Carters Professional Corporation

CHARITY LAW BULLETIN No.344

 
June 25, 2014
Printer Friendly PDF
Editor: Terrance S. Carter
 

CRTC RELEASES INFORMATION BULLETIN ON COMPLIANCE PROGRAMS FOR CASL

By Ryan Prendergast*

A.     INTRODUCTION

On June 19, 2014, the Canadian Radio-television and Telecommunications Commission (CRTC) published a new bulletin concerning Canada’s anti-spam legislation (CASL).
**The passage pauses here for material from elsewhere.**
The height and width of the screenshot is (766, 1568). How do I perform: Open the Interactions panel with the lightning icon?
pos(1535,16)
Compliance and Enforcement Bulletin CRTC 2014-326[1] (the “Bulletin”) provides guidelines from the CRTC to help businesses develop corporate compliance programs.

The Bulletin provides “general guidance and best practices” for businesses, but will also be of assistance to charities and non-profit organizations where their activities include the sending of “commercial electronic messages” (CEM) as set out in CASL.[2] This Charity Law Bulletin provides a summary of some of the guidance and best practices contained in the Bulletin which may have some application to charities and non-profit organizations.
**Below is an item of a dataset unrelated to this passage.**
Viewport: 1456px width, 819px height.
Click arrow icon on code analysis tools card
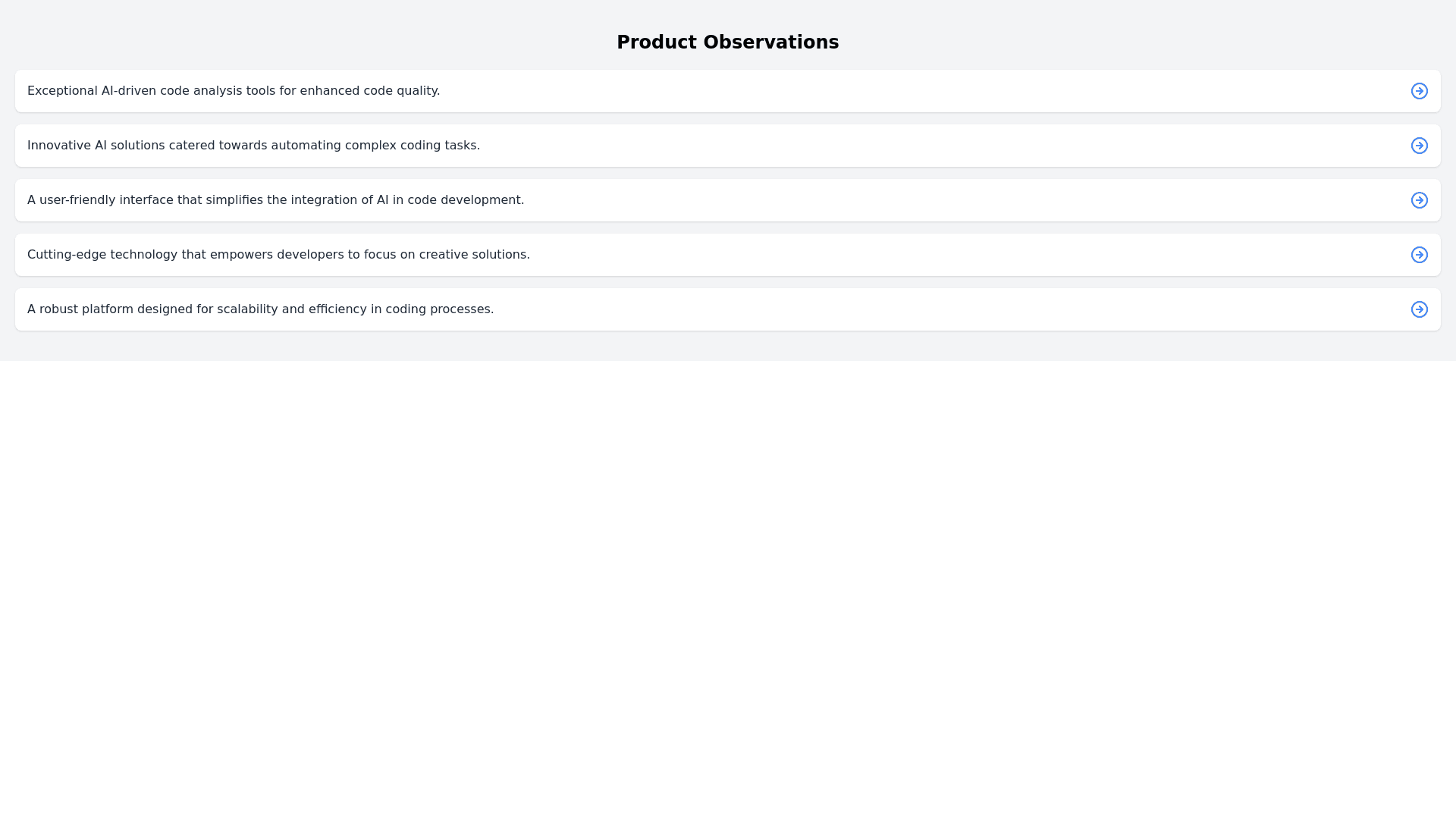pyautogui.click(x=1419, y=91)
Although the Bulletin provides advice preparing a compliance program for both the CRTC Unsolicited Telecommunications Rules (referring to the Do Not Call List) and for CASL, the focus of this Charity Law Bulletin will be on the advice the Bulletin contains with regard to establishing a compliance program for CASL. Charities and non-profit organizations conducting activities that the Unsolicited Telecommunications Rules apply to are encouraged to refer directly to the Bulletin for additional guidance.

B.     PREPARING A COMPLIANCE PROGRAM

As noted in previous Charity Law Bulletins and Charity Law Updates, violations of CASL may result in significant penalties. A charity or non-profit organization may have to pay a monetary fine if it is found not to have complied with CASL. As well, section 31 of CASL states that the directors and officers of corporations may be liable if they “directed, authorized, assented to, acquiesced in or participated in the commission of the violation”.

In this regard, the only defence under CASL for a violation is where the organization can demonstrate that it exercised due diligence. As such, the Bulletin states that implementing a compliance program may “(i) reduce the likelihood of businesses violating… CASL, and (ii) help business establish a due diligence defence in the case of a violation…” However, it is important to note that the Bulletin also indicates that “the pre-existence of a corporate compliance program may not be sufficient as a complete defence”. As such, while having a compliance program, including a CASL policy, will be of assistance to charities or non-profit organizations involved in sending CEMs, the mere adoption of such a program will not always be sufficient to protect the organization where a breach of CASL occurs.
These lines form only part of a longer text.